- _WRITTEN REQUEST_
Count the lines in the items below that contain the string "using", with case counting, and give only the number.

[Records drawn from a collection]

— BEGIN —

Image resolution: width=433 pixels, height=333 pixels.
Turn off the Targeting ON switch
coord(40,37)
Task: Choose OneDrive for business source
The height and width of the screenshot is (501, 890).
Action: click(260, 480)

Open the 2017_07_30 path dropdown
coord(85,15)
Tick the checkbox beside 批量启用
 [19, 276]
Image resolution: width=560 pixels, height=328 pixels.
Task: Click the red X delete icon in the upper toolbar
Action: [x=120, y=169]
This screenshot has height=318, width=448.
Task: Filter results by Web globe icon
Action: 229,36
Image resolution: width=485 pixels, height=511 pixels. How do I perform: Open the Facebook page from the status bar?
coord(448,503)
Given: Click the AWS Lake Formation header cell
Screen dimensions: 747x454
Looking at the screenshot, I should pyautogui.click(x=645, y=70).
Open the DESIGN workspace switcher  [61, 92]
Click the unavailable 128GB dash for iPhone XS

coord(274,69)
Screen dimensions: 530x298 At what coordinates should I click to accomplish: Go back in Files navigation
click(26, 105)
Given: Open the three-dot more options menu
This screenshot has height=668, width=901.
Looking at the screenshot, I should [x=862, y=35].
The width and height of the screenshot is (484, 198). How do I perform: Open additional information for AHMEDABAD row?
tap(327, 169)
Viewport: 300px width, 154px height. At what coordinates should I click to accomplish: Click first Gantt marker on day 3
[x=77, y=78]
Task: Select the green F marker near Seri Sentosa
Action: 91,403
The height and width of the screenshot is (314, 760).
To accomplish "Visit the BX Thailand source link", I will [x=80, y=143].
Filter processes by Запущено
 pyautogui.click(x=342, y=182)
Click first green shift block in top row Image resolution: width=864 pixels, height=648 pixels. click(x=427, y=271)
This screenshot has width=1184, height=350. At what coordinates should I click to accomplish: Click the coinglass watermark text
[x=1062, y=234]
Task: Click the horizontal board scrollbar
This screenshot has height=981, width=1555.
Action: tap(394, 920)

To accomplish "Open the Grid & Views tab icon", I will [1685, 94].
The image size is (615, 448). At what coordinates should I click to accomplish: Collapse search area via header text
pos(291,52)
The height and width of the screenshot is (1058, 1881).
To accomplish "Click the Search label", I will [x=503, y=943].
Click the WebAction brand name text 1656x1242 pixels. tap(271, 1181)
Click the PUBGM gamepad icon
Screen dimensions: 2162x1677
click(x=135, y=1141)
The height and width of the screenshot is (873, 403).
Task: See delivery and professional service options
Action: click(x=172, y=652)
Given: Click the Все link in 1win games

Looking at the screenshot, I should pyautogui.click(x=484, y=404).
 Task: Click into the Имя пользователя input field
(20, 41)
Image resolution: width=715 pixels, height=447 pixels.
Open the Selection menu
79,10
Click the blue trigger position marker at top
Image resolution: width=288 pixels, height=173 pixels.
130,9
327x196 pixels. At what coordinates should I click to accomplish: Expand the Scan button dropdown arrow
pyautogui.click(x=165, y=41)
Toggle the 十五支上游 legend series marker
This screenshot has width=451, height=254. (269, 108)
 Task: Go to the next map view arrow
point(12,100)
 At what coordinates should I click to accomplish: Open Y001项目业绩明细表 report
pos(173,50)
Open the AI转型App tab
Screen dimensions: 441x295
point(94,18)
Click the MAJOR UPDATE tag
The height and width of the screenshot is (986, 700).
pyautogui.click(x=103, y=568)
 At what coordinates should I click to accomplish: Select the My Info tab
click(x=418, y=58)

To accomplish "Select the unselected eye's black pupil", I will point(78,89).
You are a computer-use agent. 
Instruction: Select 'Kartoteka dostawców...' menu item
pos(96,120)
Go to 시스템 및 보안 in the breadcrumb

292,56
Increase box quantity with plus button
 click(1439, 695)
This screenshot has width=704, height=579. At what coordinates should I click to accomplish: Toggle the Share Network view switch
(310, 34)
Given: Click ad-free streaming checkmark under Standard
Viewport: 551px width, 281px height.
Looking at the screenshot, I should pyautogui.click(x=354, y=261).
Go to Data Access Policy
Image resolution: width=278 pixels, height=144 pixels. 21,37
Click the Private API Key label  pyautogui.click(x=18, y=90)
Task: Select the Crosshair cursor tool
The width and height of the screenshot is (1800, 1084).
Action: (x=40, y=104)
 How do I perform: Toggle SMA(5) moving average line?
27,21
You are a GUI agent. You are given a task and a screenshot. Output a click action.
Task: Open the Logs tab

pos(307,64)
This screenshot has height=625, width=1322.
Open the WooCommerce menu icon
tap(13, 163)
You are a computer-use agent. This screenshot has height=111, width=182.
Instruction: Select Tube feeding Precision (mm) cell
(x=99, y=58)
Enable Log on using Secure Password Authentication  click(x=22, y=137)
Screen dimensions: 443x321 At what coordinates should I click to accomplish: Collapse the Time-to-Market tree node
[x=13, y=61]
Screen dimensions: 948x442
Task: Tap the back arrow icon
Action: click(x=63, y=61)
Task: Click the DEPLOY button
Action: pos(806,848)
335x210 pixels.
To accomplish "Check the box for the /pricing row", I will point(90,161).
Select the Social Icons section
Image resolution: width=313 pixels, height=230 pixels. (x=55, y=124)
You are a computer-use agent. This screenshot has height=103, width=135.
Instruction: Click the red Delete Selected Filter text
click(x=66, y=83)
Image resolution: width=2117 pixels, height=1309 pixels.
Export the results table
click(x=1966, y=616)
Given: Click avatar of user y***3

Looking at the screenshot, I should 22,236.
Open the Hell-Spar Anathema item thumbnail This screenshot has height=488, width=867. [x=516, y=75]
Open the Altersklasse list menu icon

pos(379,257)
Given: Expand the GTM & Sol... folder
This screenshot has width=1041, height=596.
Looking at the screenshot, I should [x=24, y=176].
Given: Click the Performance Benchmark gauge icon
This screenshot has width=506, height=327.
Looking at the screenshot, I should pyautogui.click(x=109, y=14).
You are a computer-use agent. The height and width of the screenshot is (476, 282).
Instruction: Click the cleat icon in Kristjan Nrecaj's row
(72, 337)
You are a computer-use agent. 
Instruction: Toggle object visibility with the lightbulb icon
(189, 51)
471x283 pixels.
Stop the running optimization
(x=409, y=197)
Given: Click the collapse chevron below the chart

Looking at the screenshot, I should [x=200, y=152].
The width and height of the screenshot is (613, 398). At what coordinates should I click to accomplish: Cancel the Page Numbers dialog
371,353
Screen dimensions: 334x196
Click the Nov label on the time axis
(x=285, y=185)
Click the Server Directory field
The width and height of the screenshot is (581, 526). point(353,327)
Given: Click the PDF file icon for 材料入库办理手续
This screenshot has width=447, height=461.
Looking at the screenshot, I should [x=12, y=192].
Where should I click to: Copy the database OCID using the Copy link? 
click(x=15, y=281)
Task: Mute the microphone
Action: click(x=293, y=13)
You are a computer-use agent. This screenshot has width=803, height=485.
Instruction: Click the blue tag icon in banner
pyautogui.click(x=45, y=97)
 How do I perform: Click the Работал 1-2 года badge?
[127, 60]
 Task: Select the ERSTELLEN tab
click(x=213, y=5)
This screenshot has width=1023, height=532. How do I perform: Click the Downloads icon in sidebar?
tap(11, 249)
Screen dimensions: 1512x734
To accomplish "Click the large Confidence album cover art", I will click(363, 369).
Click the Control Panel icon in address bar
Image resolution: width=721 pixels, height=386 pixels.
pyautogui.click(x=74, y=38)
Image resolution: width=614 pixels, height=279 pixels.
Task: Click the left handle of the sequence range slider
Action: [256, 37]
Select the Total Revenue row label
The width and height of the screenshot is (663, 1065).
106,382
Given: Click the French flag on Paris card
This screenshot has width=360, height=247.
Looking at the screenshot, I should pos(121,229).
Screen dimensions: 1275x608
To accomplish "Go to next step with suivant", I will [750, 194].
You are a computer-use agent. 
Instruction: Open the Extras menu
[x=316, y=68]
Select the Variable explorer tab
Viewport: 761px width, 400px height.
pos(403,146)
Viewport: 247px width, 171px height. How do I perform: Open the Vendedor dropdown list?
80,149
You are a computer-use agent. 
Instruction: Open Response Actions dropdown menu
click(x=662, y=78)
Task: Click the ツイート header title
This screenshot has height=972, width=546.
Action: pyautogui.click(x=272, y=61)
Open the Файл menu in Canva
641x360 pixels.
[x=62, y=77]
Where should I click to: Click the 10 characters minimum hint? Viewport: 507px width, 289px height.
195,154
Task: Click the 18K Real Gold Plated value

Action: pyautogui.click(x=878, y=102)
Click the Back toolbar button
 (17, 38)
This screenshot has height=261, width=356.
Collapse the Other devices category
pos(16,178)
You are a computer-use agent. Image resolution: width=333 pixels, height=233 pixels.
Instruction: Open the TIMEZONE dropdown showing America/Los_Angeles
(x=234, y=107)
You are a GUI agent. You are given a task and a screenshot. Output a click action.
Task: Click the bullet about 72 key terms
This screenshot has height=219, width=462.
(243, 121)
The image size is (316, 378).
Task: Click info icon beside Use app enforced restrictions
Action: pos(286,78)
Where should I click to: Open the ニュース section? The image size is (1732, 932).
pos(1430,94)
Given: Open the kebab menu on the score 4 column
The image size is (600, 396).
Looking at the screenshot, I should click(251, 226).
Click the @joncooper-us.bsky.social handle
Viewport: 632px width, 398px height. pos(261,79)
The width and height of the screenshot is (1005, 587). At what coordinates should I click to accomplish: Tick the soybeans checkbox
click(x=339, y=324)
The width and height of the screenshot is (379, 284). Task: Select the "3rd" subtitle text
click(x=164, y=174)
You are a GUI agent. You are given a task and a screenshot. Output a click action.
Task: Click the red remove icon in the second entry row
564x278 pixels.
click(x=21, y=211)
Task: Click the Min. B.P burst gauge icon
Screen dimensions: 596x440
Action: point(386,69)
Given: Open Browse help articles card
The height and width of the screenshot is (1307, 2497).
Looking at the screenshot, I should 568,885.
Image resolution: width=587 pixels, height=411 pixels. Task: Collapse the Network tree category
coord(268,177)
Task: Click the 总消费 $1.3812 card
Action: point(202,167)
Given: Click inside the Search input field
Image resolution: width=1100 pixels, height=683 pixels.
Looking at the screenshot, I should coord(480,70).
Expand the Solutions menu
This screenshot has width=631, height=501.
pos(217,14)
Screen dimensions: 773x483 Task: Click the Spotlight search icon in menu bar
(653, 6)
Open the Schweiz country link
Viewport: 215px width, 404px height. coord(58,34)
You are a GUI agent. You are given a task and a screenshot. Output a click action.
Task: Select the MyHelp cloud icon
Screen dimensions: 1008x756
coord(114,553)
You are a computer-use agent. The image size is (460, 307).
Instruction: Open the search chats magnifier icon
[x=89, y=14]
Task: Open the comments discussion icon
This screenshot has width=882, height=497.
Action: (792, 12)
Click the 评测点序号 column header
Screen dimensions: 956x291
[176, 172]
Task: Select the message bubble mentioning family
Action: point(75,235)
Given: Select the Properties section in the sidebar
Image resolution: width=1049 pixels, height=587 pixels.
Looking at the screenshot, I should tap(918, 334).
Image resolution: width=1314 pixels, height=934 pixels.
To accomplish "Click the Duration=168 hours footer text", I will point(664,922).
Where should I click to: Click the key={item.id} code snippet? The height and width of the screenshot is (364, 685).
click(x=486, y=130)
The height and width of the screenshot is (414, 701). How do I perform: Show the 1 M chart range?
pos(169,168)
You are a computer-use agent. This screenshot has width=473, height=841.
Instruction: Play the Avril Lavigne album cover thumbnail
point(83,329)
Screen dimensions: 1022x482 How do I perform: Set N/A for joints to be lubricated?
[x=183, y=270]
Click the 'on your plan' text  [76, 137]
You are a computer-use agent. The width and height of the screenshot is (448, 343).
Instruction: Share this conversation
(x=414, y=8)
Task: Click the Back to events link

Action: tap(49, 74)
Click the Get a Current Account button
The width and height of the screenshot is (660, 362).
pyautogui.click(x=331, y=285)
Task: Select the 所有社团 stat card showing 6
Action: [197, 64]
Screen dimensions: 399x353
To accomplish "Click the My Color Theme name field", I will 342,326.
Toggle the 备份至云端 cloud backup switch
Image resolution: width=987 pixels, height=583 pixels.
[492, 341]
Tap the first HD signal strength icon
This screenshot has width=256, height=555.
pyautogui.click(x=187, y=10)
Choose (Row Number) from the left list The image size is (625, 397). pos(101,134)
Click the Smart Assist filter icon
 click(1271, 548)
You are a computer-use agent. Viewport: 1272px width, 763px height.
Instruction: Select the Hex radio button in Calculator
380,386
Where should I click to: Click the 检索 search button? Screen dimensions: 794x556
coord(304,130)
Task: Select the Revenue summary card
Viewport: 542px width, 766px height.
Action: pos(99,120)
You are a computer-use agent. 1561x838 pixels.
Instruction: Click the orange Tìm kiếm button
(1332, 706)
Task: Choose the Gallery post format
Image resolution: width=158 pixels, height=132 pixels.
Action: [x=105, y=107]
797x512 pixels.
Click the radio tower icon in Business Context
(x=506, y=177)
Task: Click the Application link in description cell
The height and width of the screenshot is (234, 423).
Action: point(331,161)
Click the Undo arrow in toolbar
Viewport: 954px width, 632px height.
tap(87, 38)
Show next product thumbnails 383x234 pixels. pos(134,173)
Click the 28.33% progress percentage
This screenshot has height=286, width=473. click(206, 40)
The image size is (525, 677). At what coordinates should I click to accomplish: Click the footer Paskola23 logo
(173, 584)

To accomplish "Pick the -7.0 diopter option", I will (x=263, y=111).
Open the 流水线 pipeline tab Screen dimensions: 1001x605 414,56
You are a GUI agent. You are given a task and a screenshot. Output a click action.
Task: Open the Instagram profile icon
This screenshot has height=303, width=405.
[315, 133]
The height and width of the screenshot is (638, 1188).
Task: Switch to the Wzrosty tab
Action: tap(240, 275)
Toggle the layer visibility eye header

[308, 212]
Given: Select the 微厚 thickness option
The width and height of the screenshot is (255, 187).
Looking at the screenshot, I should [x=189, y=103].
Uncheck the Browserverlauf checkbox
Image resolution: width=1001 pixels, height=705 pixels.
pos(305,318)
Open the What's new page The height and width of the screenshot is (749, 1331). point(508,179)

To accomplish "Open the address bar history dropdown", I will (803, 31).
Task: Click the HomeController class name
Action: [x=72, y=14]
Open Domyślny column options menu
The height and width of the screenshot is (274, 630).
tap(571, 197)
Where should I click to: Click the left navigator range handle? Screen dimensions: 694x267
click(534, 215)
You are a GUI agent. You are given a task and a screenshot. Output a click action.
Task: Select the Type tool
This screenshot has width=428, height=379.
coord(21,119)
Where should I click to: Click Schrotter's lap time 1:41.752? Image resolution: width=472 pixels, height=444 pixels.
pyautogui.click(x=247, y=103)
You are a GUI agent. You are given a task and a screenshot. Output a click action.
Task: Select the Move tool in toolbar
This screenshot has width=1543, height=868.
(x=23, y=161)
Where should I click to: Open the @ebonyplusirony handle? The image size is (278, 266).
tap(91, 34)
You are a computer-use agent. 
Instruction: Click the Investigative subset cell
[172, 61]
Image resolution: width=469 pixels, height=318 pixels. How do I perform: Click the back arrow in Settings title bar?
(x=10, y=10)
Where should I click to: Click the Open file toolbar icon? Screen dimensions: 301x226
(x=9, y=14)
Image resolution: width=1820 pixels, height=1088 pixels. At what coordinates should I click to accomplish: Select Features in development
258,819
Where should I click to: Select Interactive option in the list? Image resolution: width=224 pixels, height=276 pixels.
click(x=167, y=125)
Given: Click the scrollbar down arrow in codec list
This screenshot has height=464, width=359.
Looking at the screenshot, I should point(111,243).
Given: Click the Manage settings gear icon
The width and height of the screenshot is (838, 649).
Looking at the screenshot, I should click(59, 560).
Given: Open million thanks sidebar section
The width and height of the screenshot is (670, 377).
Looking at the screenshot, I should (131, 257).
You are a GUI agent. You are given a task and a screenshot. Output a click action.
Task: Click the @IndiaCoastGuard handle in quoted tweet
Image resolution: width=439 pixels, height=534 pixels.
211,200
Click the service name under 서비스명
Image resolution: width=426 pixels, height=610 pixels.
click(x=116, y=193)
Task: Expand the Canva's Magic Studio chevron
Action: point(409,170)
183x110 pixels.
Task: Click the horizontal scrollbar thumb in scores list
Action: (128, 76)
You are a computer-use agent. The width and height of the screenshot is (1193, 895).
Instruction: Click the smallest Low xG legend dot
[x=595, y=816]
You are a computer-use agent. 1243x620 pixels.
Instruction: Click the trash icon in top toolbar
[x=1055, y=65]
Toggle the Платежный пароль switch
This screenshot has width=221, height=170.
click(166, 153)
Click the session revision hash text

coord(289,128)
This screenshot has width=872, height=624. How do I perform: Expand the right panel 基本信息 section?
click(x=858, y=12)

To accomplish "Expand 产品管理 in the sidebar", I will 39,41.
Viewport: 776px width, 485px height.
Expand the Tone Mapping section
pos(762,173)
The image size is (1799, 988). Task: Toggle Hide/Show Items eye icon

— END —

- _SOLUTION TO THE PROBLEM_
2